- **The request**
Reproduce all of the data below, swapping "Instruction" for "Command" wherever it occurs and leaving everything else unchanged.

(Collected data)

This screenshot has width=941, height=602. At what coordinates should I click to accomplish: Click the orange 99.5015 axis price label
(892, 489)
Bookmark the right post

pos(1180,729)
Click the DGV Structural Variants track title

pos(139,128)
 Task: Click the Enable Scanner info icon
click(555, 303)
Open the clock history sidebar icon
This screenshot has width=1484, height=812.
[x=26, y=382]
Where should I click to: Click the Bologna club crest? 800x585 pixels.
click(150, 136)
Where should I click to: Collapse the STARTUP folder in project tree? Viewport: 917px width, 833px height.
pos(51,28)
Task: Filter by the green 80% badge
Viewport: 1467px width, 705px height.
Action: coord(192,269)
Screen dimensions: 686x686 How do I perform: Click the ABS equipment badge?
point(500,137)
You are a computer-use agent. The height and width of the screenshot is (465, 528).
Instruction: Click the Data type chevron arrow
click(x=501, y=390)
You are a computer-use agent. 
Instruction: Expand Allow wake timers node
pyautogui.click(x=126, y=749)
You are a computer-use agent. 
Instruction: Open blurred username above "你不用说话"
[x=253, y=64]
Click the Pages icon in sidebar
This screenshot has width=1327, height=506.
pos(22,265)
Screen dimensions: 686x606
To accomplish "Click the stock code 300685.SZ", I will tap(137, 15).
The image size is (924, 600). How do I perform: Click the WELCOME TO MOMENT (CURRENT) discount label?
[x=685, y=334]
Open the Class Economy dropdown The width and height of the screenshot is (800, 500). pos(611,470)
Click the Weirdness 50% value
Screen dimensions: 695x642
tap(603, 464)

- **Task solution**
This screenshot has width=941, height=602. At what coordinates should I click to accomplish: Click the orange 99.5015 axis price label
(892, 489)
Bookmark the right post

pos(1180,729)
Click the DGV Structural Variants track title

pos(139,128)
 Task: Click the Enable Scanner info icon
click(555, 303)
Open the clock history sidebar icon
This screenshot has width=1484, height=812.
[x=26, y=382]
Where should I click to: Click the Bologna club crest? 800x585 pixels.
click(150, 136)
Where should I click to: Collapse the STARTUP folder in project tree? Viewport: 917px width, 833px height.
pos(51,28)
Task: Filter by the green 80% badge
Viewport: 1467px width, 705px height.
Action: coord(192,269)
Screen dimensions: 686x686 How do I perform: Click the ABS equipment badge?
point(500,137)
You are a computer-use agent. The height and width of the screenshot is (465, 528).
Command: Click the Data type chevron arrow
click(x=501, y=390)
You are a computer-use agent. 
Command: Expand Allow wake timers node
pyautogui.click(x=126, y=749)
You are a computer-use agent. 
Command: Open blurred username above "你不用说话"
[x=253, y=64]
Click the Pages icon in sidebar
This screenshot has width=1327, height=506.
pos(22,265)
Screen dimensions: 686x606
To accomplish "Click the stock code 300685.SZ", I will tap(137, 15).
The image size is (924, 600). How do I perform: Click the WELCOME TO MOMENT (CURRENT) discount label?
[x=685, y=334]
Open the Class Economy dropdown The width and height of the screenshot is (800, 500). pos(611,470)
Click the Weirdness 50% value
Screen dimensions: 695x642
tap(603, 464)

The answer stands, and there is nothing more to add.